» Passage
>>>>

(593ad) Riboswitch-sRNA for Dual Transcript Control by a Ligand | AIChE

(593ad) Riboswitch-sRNA for Dual Transcript Control by a Ligand



Butanol is an alternative to gasoline and an excellent biofuel, which can be used to run cars without modifying their engines. Butanol derived from fermentation of polysaccharides by Clostridium bacteria is an established technology (ABE fermentation), similar to ethanol fermentation by yeast. However, “side reactions” from bacterial enzymes produce contaminant metabolites such as acetate and butyrate (butyric acid), increasing the economic costs of butanol recovery from scaled fermentations. One successful metabolic engineering approach has been to delete the clostridial genes encoding enzymes that produce acetate. However, deletions in genes encoding butyrate-synthesis enzymes also starve the bacteria of energy required for growth, and are lethal to the bacteria. 

To solve this gene expression problem and to make industrially fermented butanol more economically viable, we are re-engineering native bacterial RNA sequences. Specifically, existing RNA genetic control elements within bacteria, called sRNAs, are repurposed here to specifically target and decrease the messenger RNA (mRNA) produced from the butyrate synthesis genes. This hybrid sRNA is essentially a metabolite-controlled molecular device, a “dimmer switch” riboswitch that which will be used to diminish, not turn off, specific butyrate gene expression, ultimately as a dynamic feedback of specific metabolite levels. This system presents an advantage over gene deletions because, when not artificially diminished, butyrate gene expression will default to its natural state, improving the health of clostridial cultures during fermentation. Initially the system is being designed to work in E. coli with well-characterized sRNAs, riboswitch aptamer sequences and reporter genes. The long-term goal is to evolve a metabolite-binding riboswitch by directed evolution, for incorporation into a retargeted sRNA as a metabolic feedback in the gram-positive Clostridia. By reducing butyrate contaminants this project will make butanol and other locally produced biofuels a more economically feasible alternative to gasoline.

<<<<

» Problem
According to the riboswitch-sRNA text, which well-characterized components will the system initially be designed to work with in E. coli? The data that comes next is separate from the riboswitch-sRNA text.

» Data provided
>>>>

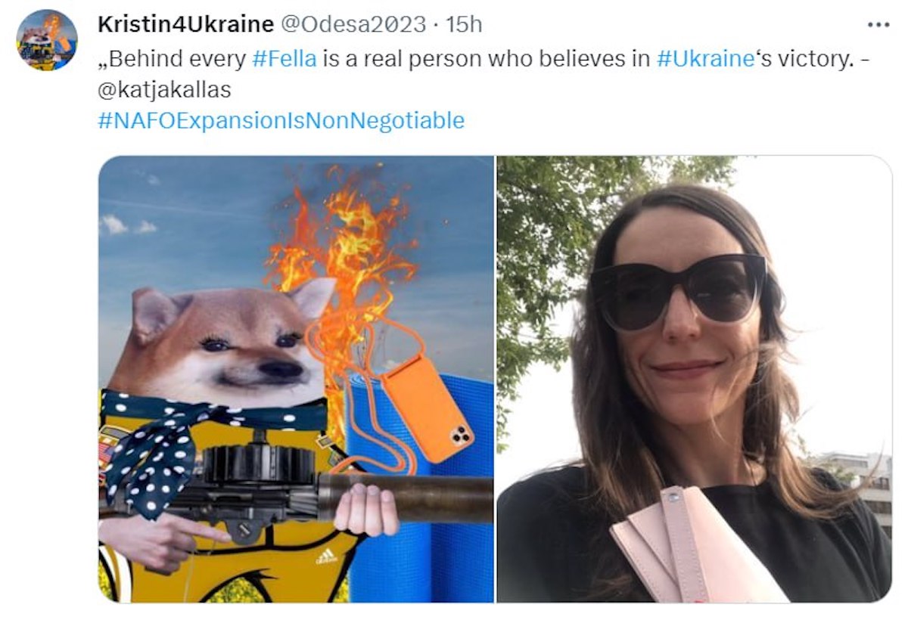Open the @katjakallas mention
Screen dimensions: 908x620
coord(164,89)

<<<<

» Solution for this exercise
- sRNAs
- Riboswitch aptamer sequences
- Reporter genes